I was 6 down at the turn, it was pouring rain and I was playing tripe. I wanted to go in.
“You’re not going in,” Dad said. “You challenged me to a match and we’ll play to the finish. You can’t just keep going when it suits you.”
I was 10 years old and Dad had promised me a brand new set of clubs the moment I beat him playing level. He was playing off 7 handicap and I was so keen to win those clubs I badgered him to play a match at every conceivable opportunity. It took me till I was 13 to get the better of him, winning at the 20th hole of our home club of Portstewart. My reward was a set of Jean Donalds, bought from the club pro, Johnnie Hunter, a myriad of lessons learned and a lifelong love of golf.
The next decade brought an air-miles account, a couple of British titles, proud appearances for both Ireland and Great Britain and entry onto the Ladies’ European Tour. I loved the dozen years I was on tour despite tripping on the top step a few times and never winning a regular tour event. I gained my PGA qualifications while touring, which helped me build a coaching career looking after the development of Welsh women’s golf for over ten years. Four years of mentoring the GB&I squads culminated in being made an Advanced Fellow of the Professional Golfers’ Association.

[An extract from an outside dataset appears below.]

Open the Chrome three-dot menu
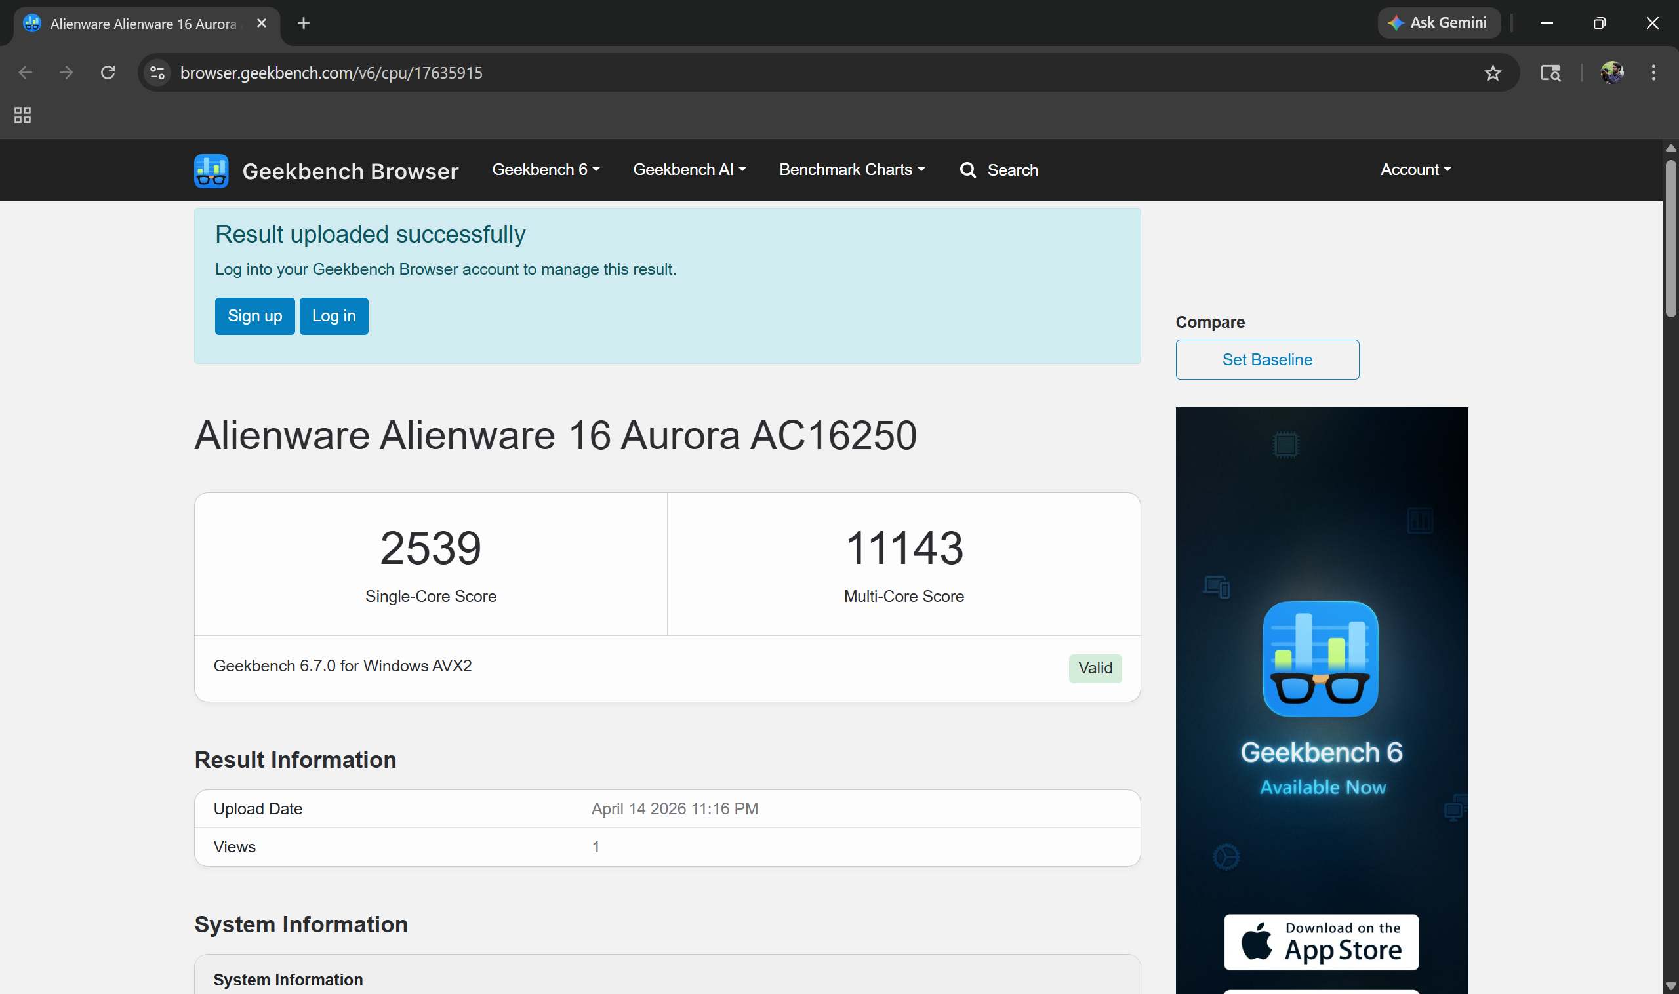(1653, 72)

An ever present strand running alongside this business of playing and coaching has been my involvement in broadcasting. Most of it has been for the BBC, but working in the States has been a hugely enjoyable and influential part of my journey. Walking inside the ropes watching the greatest players in the world perform under immense pressure is not something I’ll tire of and, rather to my surprise 20 Open Championships have now whizzed past, as well as half a dozen Ryder Cups and numerous Solheims.
So, playing, coaching, learning, debating, arguing, writing and talking about golf has been my life. Why stop now?